The Older Worker’s Benefit Protection Act (OWBPA), part of the ADEA,
is designed to protect the rights and benefits of older workers and imposes mandatory requirements for
waivers of ADEA rights. Oubre v. Entergy Operations, Inc. 522
U.S. 422, 427 (1998). Among these
requirements, is the requirement to provide employees who are terminated in a
group termination (more than one employee) with OWBPA disclosure information at
the same time they are given the severance agreement. The purpose of the OWBPA’s informational requirements is to provide an
employee with enough information regarding the termination program to allow the
employee to make an informed choice about whether or not to sign a waiver
agreement. 29 C.F.R. §1625.22(f)(1)(iv).
Attorneys reviewing severance agreements should carefully scrutinize
the OWBPA disclosure information provided to the terminated employee. In order for an employee to validly
release ADEA claims, the waiver releasing such claims must meet all of the
strict, mandatory OWBPA requirements outlined in the statute and
regulations. 29 U.S.C. §626(f) and
29 C.F.R. §1625.22. These
requirements include, among other things, information about the “decisional
unit” or group of employees from which the employer selected employees for
termination; the job titles and ages of those terminated and those kept by the
employer; and eligibility factors or selection criteria the employer used to
make the termination decisions.
In our experience, terminated employees often do not receive the
required OWBPA disclosure information or the information they receive is
inadequate. For example, and among
other requirements, the decisional unit disclosed may not be the actual group
of employees the employer looked at when making its termination decision; or
the job titles disclosed are not the job titles the company actually used; or
the disclosure information may not include everyone who was terminated,
including your client. Our firm and Dorene R. Sarnoski Law
Office were successful in challenging and invalidating the waiver/release
agreements signed by employees nationwide in Peterson v. Seagate US, LLC, 2008 U.S. Dist. LEXIS 42179, No.

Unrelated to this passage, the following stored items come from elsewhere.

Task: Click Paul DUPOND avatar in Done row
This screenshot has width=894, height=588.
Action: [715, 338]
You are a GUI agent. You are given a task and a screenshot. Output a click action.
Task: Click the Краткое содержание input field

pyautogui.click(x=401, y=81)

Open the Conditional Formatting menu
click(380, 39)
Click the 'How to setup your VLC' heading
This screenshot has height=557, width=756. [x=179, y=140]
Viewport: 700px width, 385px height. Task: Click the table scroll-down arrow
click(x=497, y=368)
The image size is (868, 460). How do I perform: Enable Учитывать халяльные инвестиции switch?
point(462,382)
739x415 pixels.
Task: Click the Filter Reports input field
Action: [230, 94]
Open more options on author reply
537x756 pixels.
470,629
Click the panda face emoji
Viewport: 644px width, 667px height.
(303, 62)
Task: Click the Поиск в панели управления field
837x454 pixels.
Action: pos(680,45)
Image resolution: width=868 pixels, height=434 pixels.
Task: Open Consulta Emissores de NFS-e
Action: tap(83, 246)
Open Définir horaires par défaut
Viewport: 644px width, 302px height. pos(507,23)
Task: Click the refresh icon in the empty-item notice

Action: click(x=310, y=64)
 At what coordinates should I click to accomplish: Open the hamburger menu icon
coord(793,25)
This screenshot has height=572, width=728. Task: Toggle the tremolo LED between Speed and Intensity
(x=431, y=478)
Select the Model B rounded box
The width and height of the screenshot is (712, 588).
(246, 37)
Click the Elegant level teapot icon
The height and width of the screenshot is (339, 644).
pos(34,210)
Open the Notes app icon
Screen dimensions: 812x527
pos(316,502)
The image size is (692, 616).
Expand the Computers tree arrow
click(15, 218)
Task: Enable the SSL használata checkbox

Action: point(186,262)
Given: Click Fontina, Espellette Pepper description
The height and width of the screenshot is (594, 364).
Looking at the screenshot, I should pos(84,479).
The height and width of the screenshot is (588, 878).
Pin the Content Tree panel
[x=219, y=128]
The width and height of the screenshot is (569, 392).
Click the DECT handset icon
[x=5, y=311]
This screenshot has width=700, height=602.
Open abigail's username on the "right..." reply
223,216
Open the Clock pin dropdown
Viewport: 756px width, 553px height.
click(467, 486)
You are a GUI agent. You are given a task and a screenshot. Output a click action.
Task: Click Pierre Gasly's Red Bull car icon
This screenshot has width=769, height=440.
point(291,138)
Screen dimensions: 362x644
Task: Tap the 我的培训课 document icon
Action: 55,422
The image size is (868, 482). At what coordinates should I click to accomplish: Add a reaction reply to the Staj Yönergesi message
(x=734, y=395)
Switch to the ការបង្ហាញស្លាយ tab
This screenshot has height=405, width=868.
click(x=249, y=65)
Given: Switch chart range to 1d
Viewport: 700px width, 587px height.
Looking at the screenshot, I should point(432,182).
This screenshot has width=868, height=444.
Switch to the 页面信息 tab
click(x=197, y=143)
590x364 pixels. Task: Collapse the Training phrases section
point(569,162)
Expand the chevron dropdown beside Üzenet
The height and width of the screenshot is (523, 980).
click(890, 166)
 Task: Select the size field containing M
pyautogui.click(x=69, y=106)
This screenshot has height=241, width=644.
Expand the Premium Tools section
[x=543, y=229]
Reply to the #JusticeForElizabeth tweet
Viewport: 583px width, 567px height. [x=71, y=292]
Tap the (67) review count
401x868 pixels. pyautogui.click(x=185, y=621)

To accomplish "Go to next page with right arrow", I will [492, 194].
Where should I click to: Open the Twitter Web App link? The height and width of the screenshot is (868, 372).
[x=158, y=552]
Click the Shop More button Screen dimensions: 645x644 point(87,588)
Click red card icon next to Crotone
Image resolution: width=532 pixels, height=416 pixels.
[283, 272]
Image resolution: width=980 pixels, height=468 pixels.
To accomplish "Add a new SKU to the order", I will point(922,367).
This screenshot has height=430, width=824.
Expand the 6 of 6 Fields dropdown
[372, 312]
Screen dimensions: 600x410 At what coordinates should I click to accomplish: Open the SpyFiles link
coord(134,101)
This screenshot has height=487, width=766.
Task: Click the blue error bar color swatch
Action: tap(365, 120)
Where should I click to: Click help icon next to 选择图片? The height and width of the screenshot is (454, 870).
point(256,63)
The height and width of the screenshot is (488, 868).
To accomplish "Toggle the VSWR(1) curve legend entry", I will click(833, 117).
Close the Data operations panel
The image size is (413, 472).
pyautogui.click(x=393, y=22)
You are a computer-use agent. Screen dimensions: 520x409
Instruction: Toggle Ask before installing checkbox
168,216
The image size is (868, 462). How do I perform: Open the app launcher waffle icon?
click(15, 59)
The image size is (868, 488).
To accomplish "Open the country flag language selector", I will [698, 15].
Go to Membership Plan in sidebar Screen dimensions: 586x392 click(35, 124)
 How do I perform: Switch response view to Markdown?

07-2502 (D. Minn. May 28, 2008). The
court found that the release agreements were invalid as a matter of law because
they failed to meet all of the OWBPA mandatory requirements when the disclosure
information did not include the job titles and ages of all employees who were terminated, including one of our
clients. The court found that,
“[i]t may be that the inadvertent omission of a particular employee would be
enough to affect one other employee’s decision to sign the release.” Id. at 6.